The Canterbury Bulldogs NRL club has named New Zealand Netball chief executive Raelene Castle to the CEO role vacated by Todd Greenberg last month. It’s a good move — and not just because she’s the first female to lead a professional footy club in Australia.

Castle is relatively unknown in Australia outside of the circles of netball. She became CEO of NZ Netball at almost the same time that I was appointed to the board of Netball Australia in mid-2007. The following year Netball Australia and Netball New Zealand joined forces to launch the trans-Tasman ANZ Championship.

During her six-year tenure, which will officially end with this announcement (coincidentally, my netball tenure also ended this month), I found Castle to be the most formidable of opponents. Not only has she driven the national team, the Silver Ferns, to great success, including winning the highly prized 2010 Commonwealth Games gold medal, which got the whole of Australia talking about netball, but she was instrumental in securing the major broadcast deal with SKY in New Zealand.

Last September I travelled to Auckland for a Netball Australia board meeting. The following day our board and CEO Kate Palmer met with Raelene and her board to discuss the future of the sport and our role as world leaders in its progression. The leadership skills of the two CEOs were on display that morning, and as I sat there listening to them outline the key issues I found myself reflecting on how lucky the sport of netball was to have such strong, strategic leaders delivering positive outcomes for our two sporting nations.

Palmer worked closely with Castle to deliver the ANZ Championship and Constellation Cup for their respective countries. More often than not, their teams were head-to-head in the final game of an international netball event. Palmer describes Castle as “a tough, tenacious, ambitious and fair person who has wonderful personal skills, very strong networks and good business skills”. Palmer says Castle is passionate about all sports and has been known to stay up all night to watch a good game. It’s clear the CEO of Netball Australia will miss sparring with her most competitive partner.

The Bulldogs’ gain will be a loss for Netball NZ, but Castle has built a quality team with a strong culture of performance and community. The Netball NZ board led by Raewyn Lovett will undoubtedly have thought about succession planning after six solid years.

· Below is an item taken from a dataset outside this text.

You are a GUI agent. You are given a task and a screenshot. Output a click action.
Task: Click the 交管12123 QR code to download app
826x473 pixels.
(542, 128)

There are currently only 19 women in senior management or board positions at NRL clubs. The Australian Rugby League Commission has one female director, Harris Farm’s Catherine Harris. Every female appointment at leadership level is a welcome development for a sport that has experienced its share of scandal over the treatment of women by some players in recent years. The appointment of a woman to the helm of one of the more controversial clubs off the field should send a positive signal to the entire rugby league community.

This is an exciting development for women who aspire to leadership levels of male sports, historically off-limits to women. It was only five years ago that an advertisement for a vacant directorship of at least one NRL club listed as a key requirement: “Must have played the sport.” That detail is burned in my mind because I was keen to apply when I spotted it, but was rendered ineligible before getting anywhere near the starting line-up due to gender.

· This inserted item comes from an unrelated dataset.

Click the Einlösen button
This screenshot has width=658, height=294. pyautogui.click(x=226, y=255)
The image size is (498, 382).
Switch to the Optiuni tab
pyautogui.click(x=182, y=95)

Clearly leadership of the Canterbury Bulldogs does not carry that requirement. A track record of leading a national sporting organisation to victory, coupled with business acumen, regardless of gender, is the criteria of the day.

My first-hand knowledge of what Castle did for Netball NZ and the sport of netball in general provides me with the confidence to predict great change, growth and success for the Bulldogs. If she succeeds in making that impact the knock-on effect in creating opportunities for women at the top of sports organisations should be compelling. All it takes is one trailblazer to show the way. I spy a big crack forming in the glass ceiling of professional sports codes.